With these plug-ins, authors and editors who use OJS can add data files to articles, including the associated metadata. The data files are then available – without any extra action being necessary – for everyone involved in the editorial process, including peer reviewers. When the article is published, there are references to the datasets, both on the webpage and in a machine-readable file. It is also important that the editorial team can make it possible for the data to be automatically submitted to a reliable data repository when the article is published.

According to Jeroen Sondervan of Amsterdam University Press, ‘This integration of research data and results on the one hand and publications on the other creates a completely new way of assessing, verifying, and publishing. The combination of OJS and the EJME plug-ins brings this a step closer.’

The EJME plug-ins link up with the work process followed by the editors of Open Journals: from the researcher’s intention to publish to the Open Access publication of the article.
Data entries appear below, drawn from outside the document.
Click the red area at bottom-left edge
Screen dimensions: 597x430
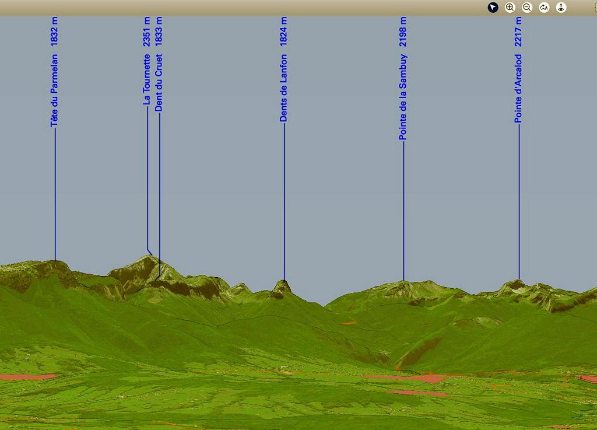tap(26, 377)
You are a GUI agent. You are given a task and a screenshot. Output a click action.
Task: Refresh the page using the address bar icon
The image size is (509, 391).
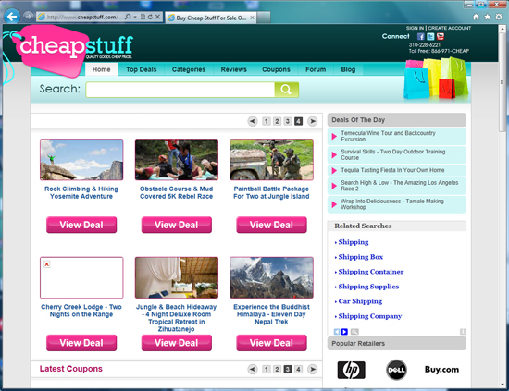click(x=150, y=17)
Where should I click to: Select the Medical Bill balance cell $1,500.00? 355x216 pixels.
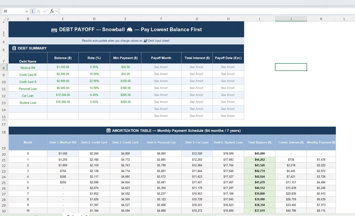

The plug-ins have been tested in practice by Journal of Archaeology in the Low Countries, published by Amsterdam University Press and International Journal of the Commons, published by UBU/Igitur Publishing.

Staff of the international OJS are enthusiastic about the EJME plug-ins and have included them in their plug-in library. ‘The plug-ins are extremely useful and robust, and the documentation is clear and well written,’ commented Kevin Stranack of Public Knowledge Project (PKP), the organisation that manages and develops the OJS.